PROBLEMS AND TASKS>
**A.** Answer these questions from the Hatha Yoga text:
(i) What does "Ha" mean?
(ii) In the Hathayoga-Pradipika, Hatha Yoga is called the staircase that leads a sincere student to the goal of which yoga?
(iii) What do asanas remove to make the body active and supple?
**B.** Continue the Hatha Yoga text, starting after its last sentence.

Hatha Yoga is an important Yoga type. Hatha Yoga is an easy form of Yoga and is very popular in the United States and other western countries. Hatha Yoga is said to be the basis of all Yoga systems. The word Hatha is made of two words, “Ha” and “Tha”, Ha means “sun” and “Tha” means “moon.” Thus, Hatha Yoga refers to positive (sun) and to negative (moon) currents in the system.
This is perhaps a comparatively later development among the varieties of yoga. It is made of four parts, namely, Asana, Pranayama, Mudra and NadanusandhmlG. Swatmarama, an old authority on this yoga, declares in the Hathayoga-Pradipika, that Hatha Yoga is the staircase which leads a sincere student ultimately to the goal of Raja Yoga. It is supposed that a practice of the techniques included in this yoga brings about a union of what are called the sun and the moon in our body. The moon is situated in a region above the hard palate, and is believed to exude a fluid which percolates down, and is swallowed by the sun, which is situated near the navel. It is due to the swallowing up of this elixir by the sun, that we are said to suffer from old age and death. Hatha Yoga, in short, is a way of tackling these two, i.e. the sun and the moon in our body, so as to bring about a union of them.
Asanas, which form the first part of Hatha Yoga, bring about bodily and mental stability, which is a mark of perfect health. They make the body active and supple, by removing the impurities and extra fat.

PROVIDED DATA>
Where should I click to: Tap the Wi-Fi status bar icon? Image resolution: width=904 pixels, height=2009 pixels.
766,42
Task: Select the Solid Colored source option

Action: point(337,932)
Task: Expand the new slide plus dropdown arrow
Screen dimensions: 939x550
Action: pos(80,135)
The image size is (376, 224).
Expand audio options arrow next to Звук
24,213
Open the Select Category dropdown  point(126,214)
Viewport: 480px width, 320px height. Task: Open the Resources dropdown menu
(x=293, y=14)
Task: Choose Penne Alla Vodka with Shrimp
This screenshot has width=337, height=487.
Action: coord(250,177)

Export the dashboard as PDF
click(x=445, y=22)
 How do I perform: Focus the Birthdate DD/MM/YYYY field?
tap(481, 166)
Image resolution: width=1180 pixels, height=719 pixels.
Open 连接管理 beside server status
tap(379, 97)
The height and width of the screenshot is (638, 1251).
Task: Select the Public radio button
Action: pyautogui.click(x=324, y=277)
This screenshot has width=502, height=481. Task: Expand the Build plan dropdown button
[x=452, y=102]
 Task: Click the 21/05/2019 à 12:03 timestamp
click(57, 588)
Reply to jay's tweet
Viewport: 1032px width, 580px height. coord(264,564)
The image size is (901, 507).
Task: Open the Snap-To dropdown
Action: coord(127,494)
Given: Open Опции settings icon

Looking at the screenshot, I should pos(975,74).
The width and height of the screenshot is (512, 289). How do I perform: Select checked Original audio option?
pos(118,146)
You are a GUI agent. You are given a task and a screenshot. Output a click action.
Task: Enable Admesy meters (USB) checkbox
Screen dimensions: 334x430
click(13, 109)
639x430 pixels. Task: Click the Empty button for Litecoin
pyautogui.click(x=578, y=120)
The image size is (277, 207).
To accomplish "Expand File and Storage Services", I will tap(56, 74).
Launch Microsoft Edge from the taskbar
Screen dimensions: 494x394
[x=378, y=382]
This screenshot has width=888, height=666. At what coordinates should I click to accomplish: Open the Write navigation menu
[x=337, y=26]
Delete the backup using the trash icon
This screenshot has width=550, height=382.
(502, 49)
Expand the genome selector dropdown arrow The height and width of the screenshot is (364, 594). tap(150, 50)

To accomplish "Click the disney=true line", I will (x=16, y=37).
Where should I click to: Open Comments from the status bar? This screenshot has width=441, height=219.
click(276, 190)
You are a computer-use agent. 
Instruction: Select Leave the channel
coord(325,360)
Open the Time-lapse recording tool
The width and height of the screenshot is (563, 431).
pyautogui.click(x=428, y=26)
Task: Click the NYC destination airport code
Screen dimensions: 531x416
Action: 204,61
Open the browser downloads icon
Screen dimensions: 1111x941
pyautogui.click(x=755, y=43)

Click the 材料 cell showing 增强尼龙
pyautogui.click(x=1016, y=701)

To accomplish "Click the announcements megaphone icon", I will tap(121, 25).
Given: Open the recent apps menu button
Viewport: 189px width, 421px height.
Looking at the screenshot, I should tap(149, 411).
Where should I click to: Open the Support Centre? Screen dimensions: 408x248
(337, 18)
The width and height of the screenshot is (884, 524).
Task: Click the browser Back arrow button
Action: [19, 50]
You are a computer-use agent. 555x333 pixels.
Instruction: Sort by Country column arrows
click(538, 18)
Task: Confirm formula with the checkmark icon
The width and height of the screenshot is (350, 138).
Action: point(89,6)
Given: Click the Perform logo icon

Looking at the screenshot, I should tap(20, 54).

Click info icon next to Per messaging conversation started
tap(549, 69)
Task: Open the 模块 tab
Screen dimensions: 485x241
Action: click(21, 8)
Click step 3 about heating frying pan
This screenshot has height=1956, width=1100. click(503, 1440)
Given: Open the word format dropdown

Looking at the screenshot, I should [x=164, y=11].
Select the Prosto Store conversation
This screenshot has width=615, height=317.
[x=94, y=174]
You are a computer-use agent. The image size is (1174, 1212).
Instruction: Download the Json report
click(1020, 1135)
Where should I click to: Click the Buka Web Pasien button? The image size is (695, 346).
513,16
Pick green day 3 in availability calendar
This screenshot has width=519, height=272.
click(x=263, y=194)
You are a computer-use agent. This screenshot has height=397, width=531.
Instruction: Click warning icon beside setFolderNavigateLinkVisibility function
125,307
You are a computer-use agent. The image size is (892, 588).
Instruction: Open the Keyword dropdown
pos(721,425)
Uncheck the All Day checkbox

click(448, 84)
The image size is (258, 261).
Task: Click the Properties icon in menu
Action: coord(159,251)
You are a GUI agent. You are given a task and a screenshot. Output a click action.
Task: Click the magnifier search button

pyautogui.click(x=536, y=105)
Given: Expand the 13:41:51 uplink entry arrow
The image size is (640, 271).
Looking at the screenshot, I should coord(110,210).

ANSWERS TO THE EXERCISES>
**A.**
(i) Sun.
(ii) Raja Yoga.
(iii) Impurities and extra fat.

**B.**
The next two parts, namely Mudra and Pranayama, are aimed at making the breath silent, thereby activating certain dormant areas of our nervous system, when the nerves are completely divested of all impurities. This is spoken of in yogic terms as the arousal of the Kundalini, the divine power that usually lies dormant in human beings. We shall have occasion to discuss the notion of the Kundalini in detail while dealing with the techniques of the Mudras and Pranayama. The fourth part of Hatha Yoga, which is supposed to be the result of an intense and prolonged practice of the first three parts, is associated with concentrating the mind on the subtle sounds (nada) which an advanced student of yoga can hear after arousal of the Kundalini. This phenomenon continues for a while, and the student hears progressively subtler sounds until at least the nada becomes silent, making the mind completely absorbed in itself. This state is described by words like samadhi, sahajavastha, unmani, etc., and is the highest state of happiness that remains ever undisturbed by whatever happens in one’s life. Such a person may rightly be said to have reached the goal of yoga that is common to all the varieties of yoga. It is indeed the state of liberation in bodily existence.
We shall here try to describe this state at some length, with a view to make two points clear, namely, what yoga really stands for, and who can be considered a real yogi. A student of yoga should understand these two points very clearly. A lot of confusion seems to prevail among the minds of many people, on these two points. We are obviously not referring here to people, who, with their long grown beards and hair, move about in the masses as masters of yoga, trying to impress people with demonstrations of unusual powers concerning bending metal bars, breaking thick metal plates, stopping moving cars, or walking on fire or water. Patanjali has mentioned many yogic powers or siddhis in the third chapter of the Yaga Sutra. But he has clearly warned the students of yoga against an unwise use and exhibition of them, by declaring that they are actually distractions in the path of samadhi.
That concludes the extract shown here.